■ **WHAT THIS EXERCISE ASKS**
1. Quote every sentence in the sermon that begins with the word "Every" or "Everyone."
2. Carry the sermon forward from its last sentence.

“...for God has welcomed them”
Prayer: Thank you, O Holy Spirit of God, for letting the power and blessing of scripture speak to us once again. Amen.
First of all, I say “thank you” to each of you. Not only have you welcomed me back from my summer sabbatical with love and positive thoughts, but before that, when I first started the project, you encouraged me to engage the summer months in a meaningful way. Consistory created the space for me to do the groundwork for this topic of all-inclusivity in our church, and you as a congregation supported and emboldened me. And, I am grateful.
Two weeks ago, I resisted the temptation to bombard you with all the ins and outs of my project, but now that the project is out there for all of us to read and digest, I’m still not going to bombard you… at least I’m not going to try to… But, I have to say that given today’s scripture reading from Romans, I am tempted. Because the topic of all-inclusivity is a part of my thinking and dreaming for so long, I began to see connections to it everywhere! When I read the passage from Romans, I was like “Wow! It’s amazing how all-inclusivity stands out in that passage!” And, you’re probably like, “Really? I don’t see it!”
Well, for me all-inclusivity does stand out. Let me tell you why I think this is true. One of Paul’s main points throughout all of his letters is that the good news of the gospel of Jesus Christ is not just particularly for the Jewish people, but it is universally for all people. If you read Acts of the Apostles and Paul’s letters throughout the scriptures, there’s this very noticeable tension between both camps. That is why I read our passage by inserting reference nouns, whether Paul was referring to the Jews or to the Gentiles.
Toward the end of our passage, though, you may have noticed that Paul writes that God welcomes everyone, both Jew and Gentile. Everyone belongs to Christ—Jew and Gentile. Every knee will bend. Every tongue shall give praise to God. Each person, says Paul, will be accountable to God. All-inclusive! Paul is trying to bring a fractured community together. Jews and Gentiles need to be one.
So, when it comes to following Jewish laws in the Bible, in this case dietary laws and laws about observing special days, which the Jews are supposed to do, Paul admonishes the Gentiles—don’t hold it against the Jews for following their laws! It’s what they do! And when the Gentiles, who could care less about following dietary laws and don’t bother observing any special days, Paul admonishes the Jews—don’t hold it against the Gentiles for not following Jewish laws in the Bible. They’re not Jews after all!

■ **INFORMATION SHOWN**
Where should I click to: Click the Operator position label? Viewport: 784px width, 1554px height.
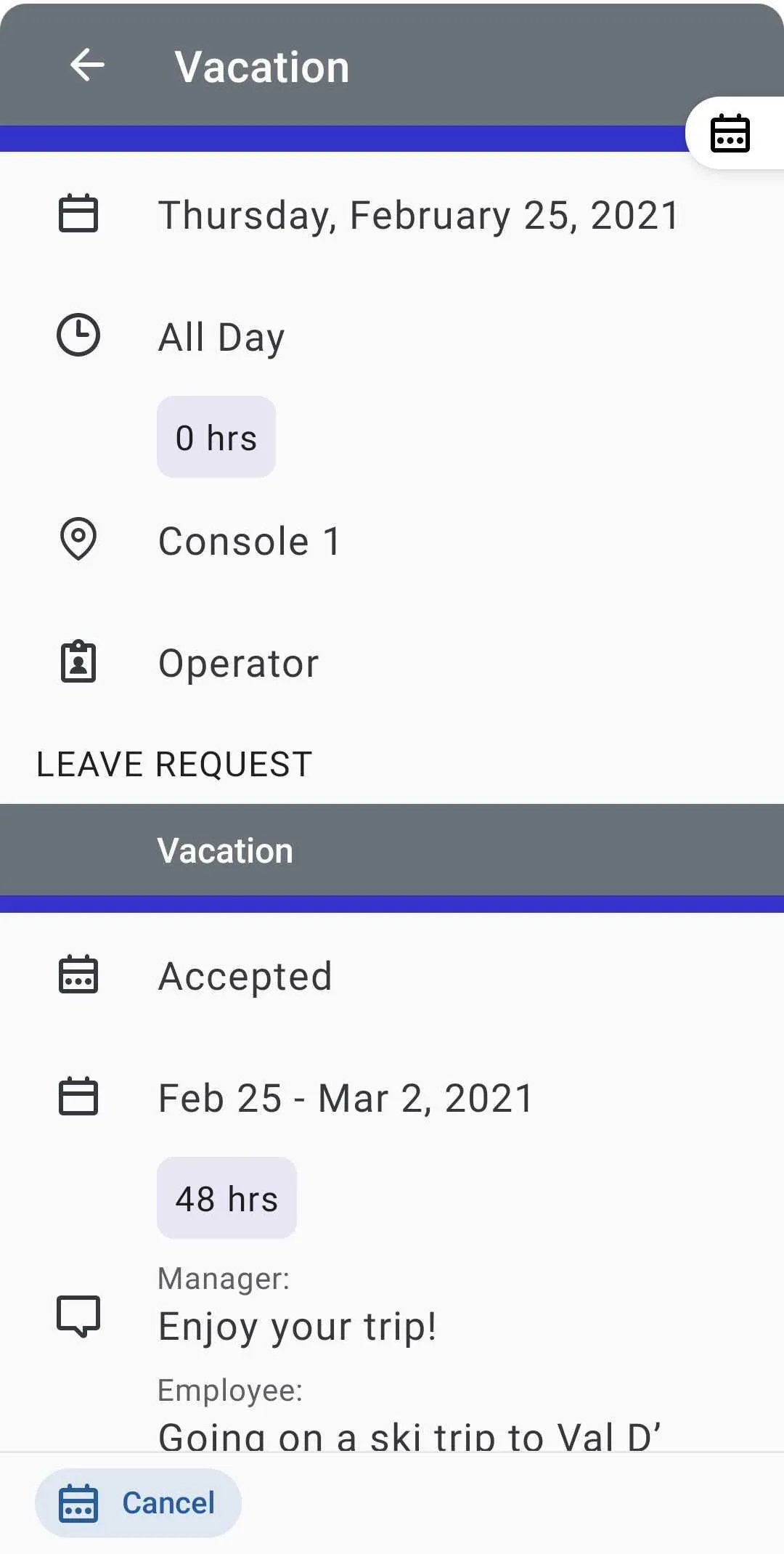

■ **OUTPUTS IN ORDER**
1.
- Everyone belongs to Christ—Jew and Gentile.
- Every knee will bend.
- Every tongue shall give praise to God.

2.
Instead, Paul lays it out there: everyone, Jews and Gentiles, welcome each other, but not for the purpose of quarrelling over differences. Paul seems to say, “We’re stronger together by what unites us instead of what divides us.” (Sound familiar?) And what unites them is oneness in Christ. So, being one in Christ, you who are Jewish, you ought to welcome the Gentile. You who are Gentile, you ought to welcome the Jews… for all are one in the Lord. God is all-inclusive. It’s what God does! It’s God’s nature.
So, if God is all-inclusive, if the good news of Christ is universally for all people, if God welcomes everyone, I suggest we ought to put on all-inclusivity into our very being. Graft it into our hearts. The message I get for us is that we also ought to welcome all inclusively as well. Then we not only officially can welcome and include people connected to the LGBTQ community, but I suggest we also welcome all-inclusivity by making physical changes in our building, upgrade our technology, by review our language, and by find ways to share with the world that we welcome all-inclusivity because God is exactly that!
If we tie in Jesus’ teaching from Matthew, his teaching is that if God forgives you incessantly, message I get for us is that we also ought to forgive each other incessantly. Christ is our role model because he role models God’s ways for us.
This is a powerful concept especially considering the fractured community that exists in our world today fueled by the sheer hatred some people have of other people, don’t you think? Paul had his fractured community; we have ours. Welcoming all-inclusivity into our consciousness and developing some best practices of inclusivity in our
church can be, I think, our way to bring our fractured community together… “that they may all be one,” as Jesus’ prayer says (John 17:21).
Now, to be sure, all of us have places in our hearts where we believe in all-inclusivity, and we act with all-inclusive welcome. And I love that about us, and about each of you! When a disaster occurs, as we’ve seen with the hurricanes recently, millions of good people come together without regard for distinction. Help is given to people in need. That’s powerful and beautiful!
I am asking us to grow further. The truth be told, welcoming all-inclusivity deeply within requires ongoing work within our inner spirit, I believe. Because if I’m honest with myself and if you’re honest with yourself, the Holy Spirit will identify for us the places in our hearts where we struggle with the demand to forgive incessantly… where we repel the need to welcome all-inclusivity into our very being.
It’s difficult for me to welcome and forgive an abusive spouse or parent especially if that person has no regrets and no desire to grow into healthy practices and good relationships. I struggle with welcoming and forgiving those who offend my sensibilities by supporting the evil lie of white supremacy. Those are just two of my struggle areas, and I’m sure, if you’re honest with yourself, you will see your areas.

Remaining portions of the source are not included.